_Exercise aim_
The range to repeat runs from the line with "1200x630 pixels. How" to the last line below, both ends included; give it exactly and without pictures.

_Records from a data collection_

-------------------------

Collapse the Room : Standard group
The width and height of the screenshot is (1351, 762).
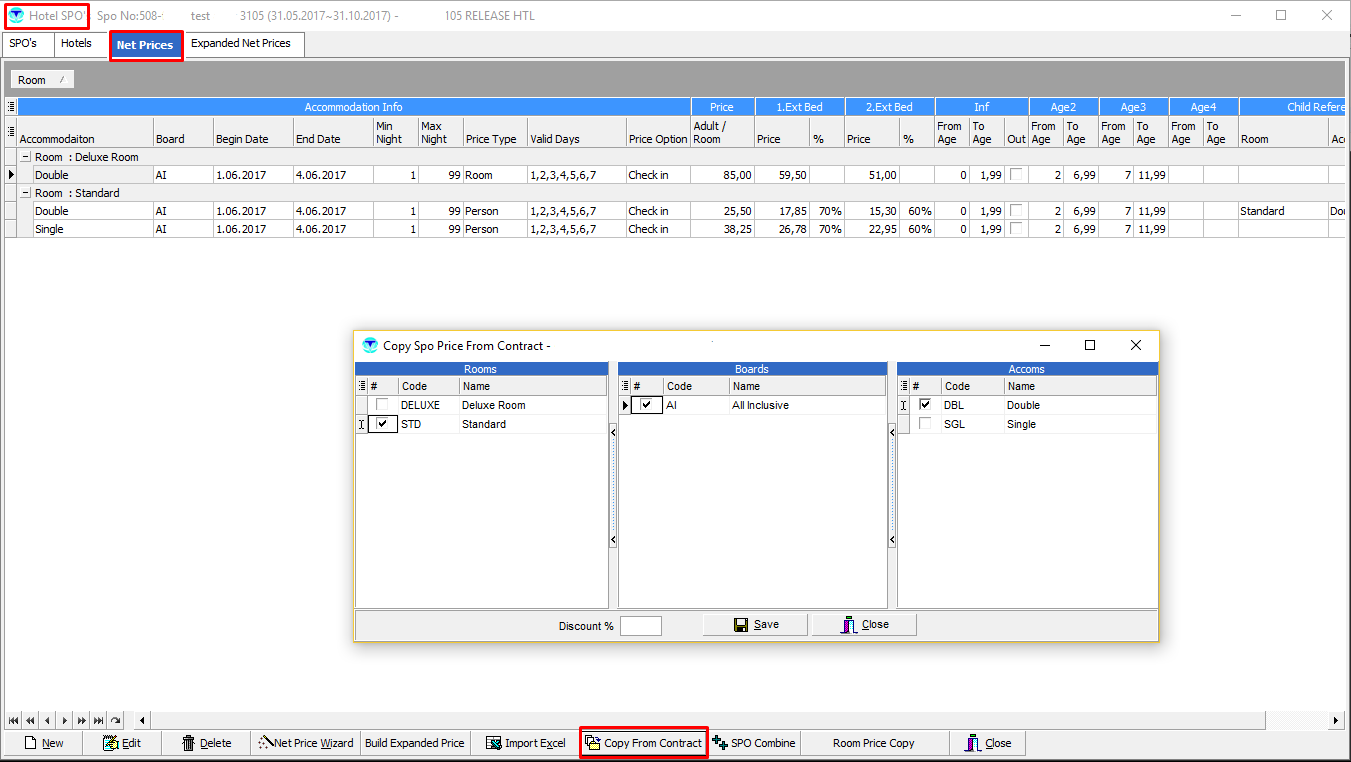click(25, 193)
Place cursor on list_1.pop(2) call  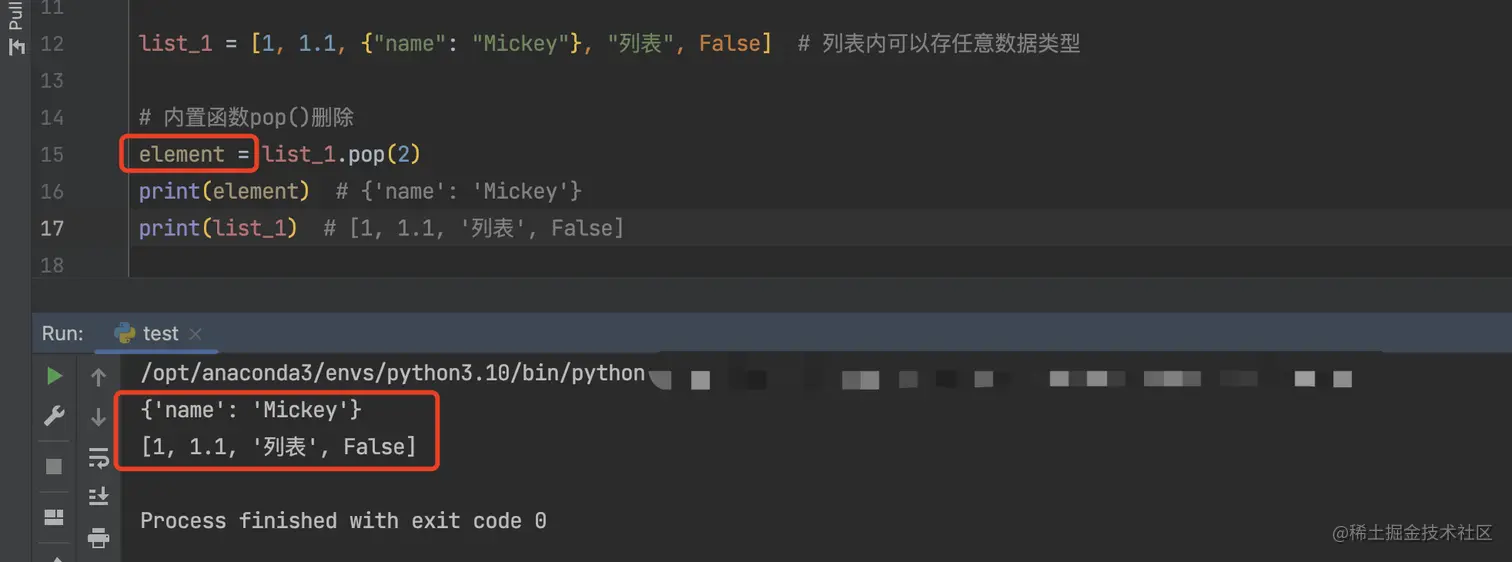pos(341,154)
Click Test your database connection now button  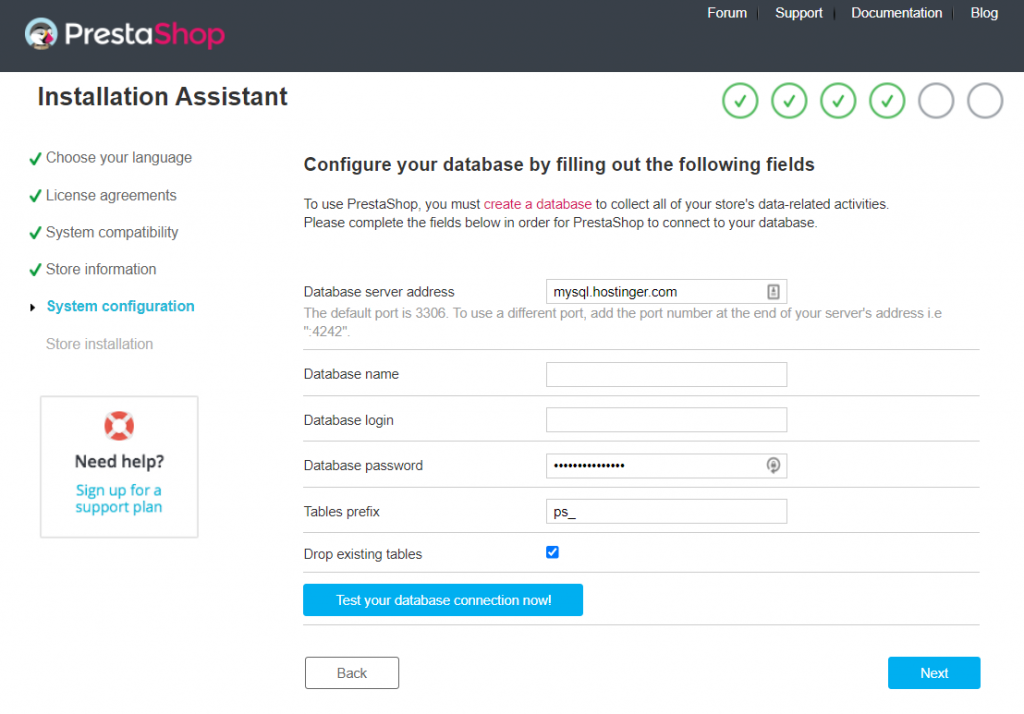click(443, 600)
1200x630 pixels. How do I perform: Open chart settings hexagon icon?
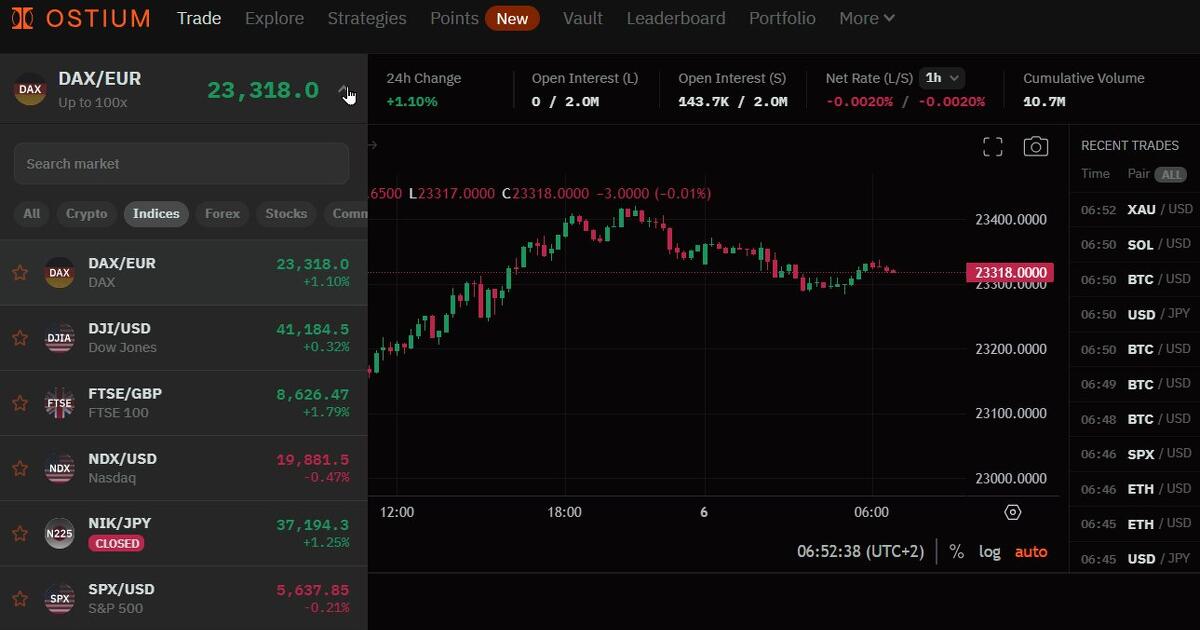(1012, 512)
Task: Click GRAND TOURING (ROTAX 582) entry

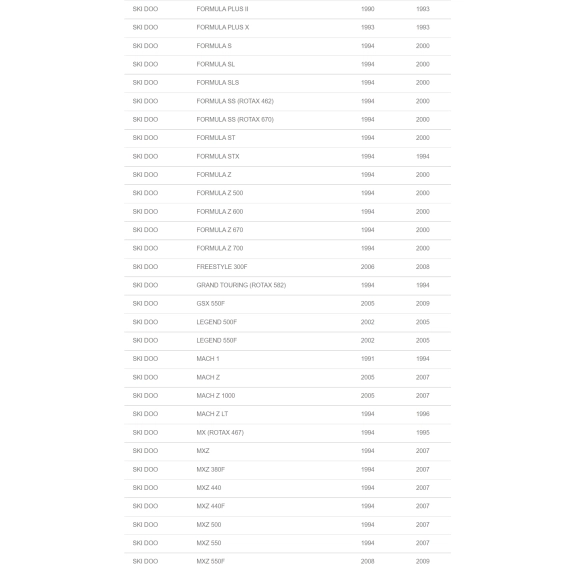Action: (x=241, y=285)
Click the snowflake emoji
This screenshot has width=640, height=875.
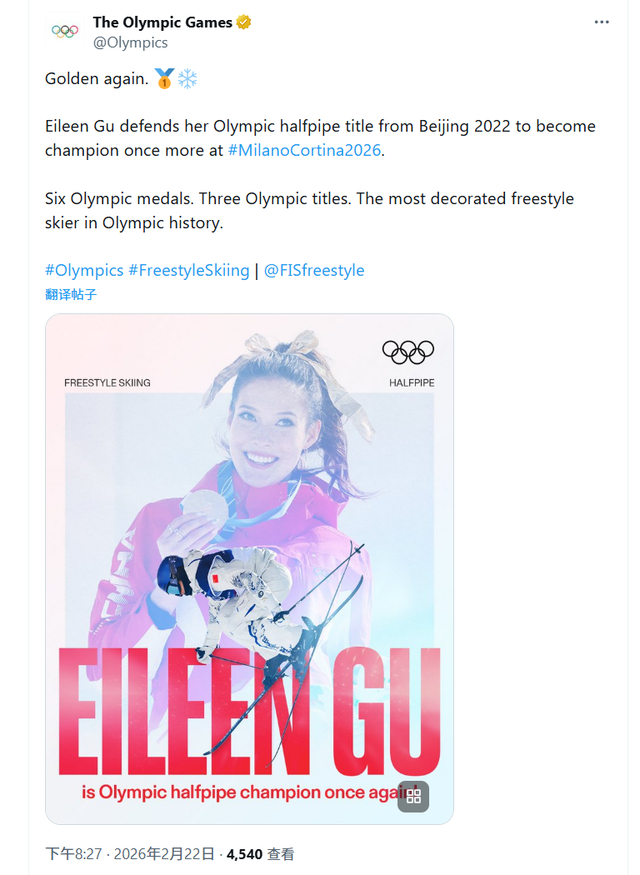click(187, 79)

-------------------------

_Answer to the exercise_
1200x630 pixels. How do I perform: Open chart settings hexagon icon?
(1012, 512)
Task: Click GRAND TOURING (ROTAX 582) entry

Action: (x=241, y=285)
Click the snowflake emoji
This screenshot has width=640, height=875.
click(187, 79)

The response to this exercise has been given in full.